In some ways I guess we should have done more looking but :shrug: we didn't know much about the whole thing! First dog and all that...

From what I remember there are a good few breeders down south so I am sure you will find the right one eventually 

Then the waiting starts.... :biggrin:


----------



## ericwd9 (Jun 13, 2014)

If a breeder wants to check you and your home out, Then you can be fairly sure they care for their pups and the breed in general. But DO check out the Dam and the Sire and if possible back another generation. If you will breed this is essential. If the dog is to be a companion then you are looking for temperament and health rather than conformity. Sadly many breeds are bred for conformity to standards set down by organizations mostly concerned with looks and not temperament. Standards change with time and fashion. For example Standard Poodles tend to show better with narrow muzzles where wider ones were required for retrieving (A poodles real, early occupation.)
Eric in OZ


----------



## Cornishbecky (Nov 21, 2009)

I got my mini from Vanitonia show kennel in Bridgewater, they dont do minis anymore but do do toys, fantastic health tested show dogs and pets.


----------



## spotsonofbun (Jan 3, 2013)

Cornishbecky said:


> I got my mini from Vanitonia show kennel in Bridgewater, they dont do minis anymore but do do toys, fantastic health tested show dogs and pets.

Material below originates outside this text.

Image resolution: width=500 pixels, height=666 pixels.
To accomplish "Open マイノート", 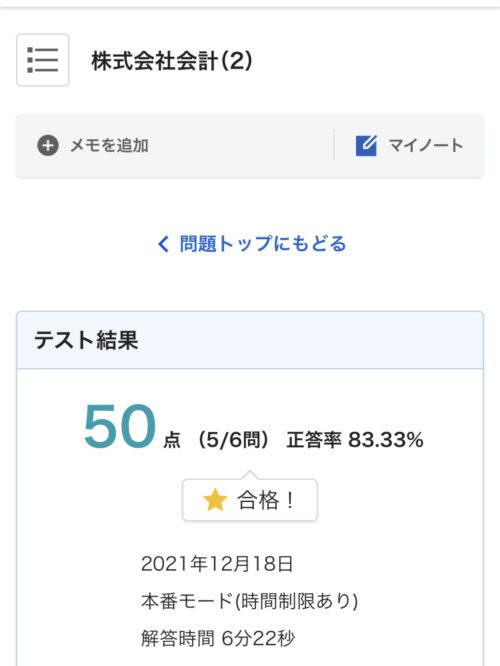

this kennel are the dogs kept and raised in kennels?


----------



## Bermuda Onyx (Apr 30, 2013)

I got my spoo from Michael Gadsby - Afterglow near Preston. I too wanted a pet dog but I also wanted to be sure of his health and they had a great reputation. Onyx has a wonderful temperament, and just a great all round dog.

Sent from Petguide.com Free App


----------



## squirrel (Oct 21, 2014)

Scully said:


> I know this forum is predominantly us members, but i know there are a few uk peeps out there.
> 
> Im looking for a toy poodle breeder in the uk, place isn't really a problem although i live in the South-West i would travel for the right breeder. Colour also not too much of a problem although i would love a brown.
> 
> Thank you in advance to anyone with suggestions


Hi Scully,have you looked on the Kennel Club site,they have a list of breeders and also if those breeders have pups for sale.Good luck with your search and let us know when you find your poodle.


----------